Davor Dželalija

Personal information
- Date of birth: 26 February 1968 (age 57)
- Place of birth: Šibenik, SR Croatia, Yugoslavia
- Height: 1.85 m (6 ft 1 in)
- Position: Forward

Senior career*
- Years: Team / Apps / (Gls)
- 1982-1984: Zagora Unešić / 40 / (34)
- 1984-1986: Dalmatinac / 30 / (13)
- 1986-1989: Mosor / 53 / (13)
- 1989–1991: Šibenik / 36 / (4)
- 1991: RNK Split / 12 / (3)
- 1992–1994: Orijent / 54 / (33)
- 1994–1997: Rijeka / 64 / (14)
- 1997: Orijent / 13 / (5)
- 1997–1998: Toledo / 29 / (4)
- 1998: Orijent / 9 / (4)
- 1999-2000: Jadran Poreč / 33 / (18)
- 2000: Orijent / 17 / (7)
- 2000-2001: Tanjong Pagar / 22 / (21)
- 2001-2002: Pomorac / 25 / (9)

Managerial career
- 2003-2014: Orijent
- 2014-2017: Krk
- 2019-2021: Krk
- 2021-2023: Pomorac
- 2023-2024: Naprijed
- 2024-2025: Krk

= Davor Dželalija =

Croatian footballer and manager

Davor Dželalija (born 26 February 1968) is a Croatian retired footballer and most recently manager of NK Krk.

==Playing career==
===Club===
During his club career he played for numerous clubs in Croatia and has also had two years with Toledo in Spain, where he played alongside Unai Emery, and a year in Singapore.
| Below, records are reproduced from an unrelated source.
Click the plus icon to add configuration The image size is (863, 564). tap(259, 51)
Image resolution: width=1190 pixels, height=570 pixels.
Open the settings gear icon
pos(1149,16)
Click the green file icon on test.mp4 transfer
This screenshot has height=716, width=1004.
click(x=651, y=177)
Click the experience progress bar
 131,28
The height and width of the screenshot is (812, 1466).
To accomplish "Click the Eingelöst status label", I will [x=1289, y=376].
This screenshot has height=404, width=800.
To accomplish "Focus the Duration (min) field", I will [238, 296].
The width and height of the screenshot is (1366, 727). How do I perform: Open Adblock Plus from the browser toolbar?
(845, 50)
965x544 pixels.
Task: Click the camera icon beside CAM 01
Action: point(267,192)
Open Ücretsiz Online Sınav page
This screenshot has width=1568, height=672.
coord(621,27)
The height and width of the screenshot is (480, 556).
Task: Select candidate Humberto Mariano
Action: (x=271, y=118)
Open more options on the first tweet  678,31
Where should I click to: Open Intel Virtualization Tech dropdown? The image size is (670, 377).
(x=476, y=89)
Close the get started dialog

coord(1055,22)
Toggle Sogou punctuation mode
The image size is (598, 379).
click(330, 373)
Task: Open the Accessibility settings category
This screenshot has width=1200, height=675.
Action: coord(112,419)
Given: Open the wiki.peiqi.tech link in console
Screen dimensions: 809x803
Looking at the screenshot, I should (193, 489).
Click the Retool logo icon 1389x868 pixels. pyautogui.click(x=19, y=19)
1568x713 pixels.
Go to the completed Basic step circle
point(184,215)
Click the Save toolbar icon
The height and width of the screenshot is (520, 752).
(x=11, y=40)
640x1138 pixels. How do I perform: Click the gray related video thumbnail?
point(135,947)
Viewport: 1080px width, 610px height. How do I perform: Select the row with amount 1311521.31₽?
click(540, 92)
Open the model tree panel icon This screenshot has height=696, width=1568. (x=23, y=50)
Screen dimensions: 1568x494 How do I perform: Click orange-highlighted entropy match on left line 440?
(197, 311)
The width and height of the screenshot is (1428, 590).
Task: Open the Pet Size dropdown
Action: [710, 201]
In Croatia, he was HNK Rijeka's top scorer during the 1994–95 season.

==Managerial career==
After spending eleven years coaching various age groups at Orijent, he successfully managed at third tier-club NK Krk. He was rehired by them in June 2019 but in April 2021 left by mutual consent.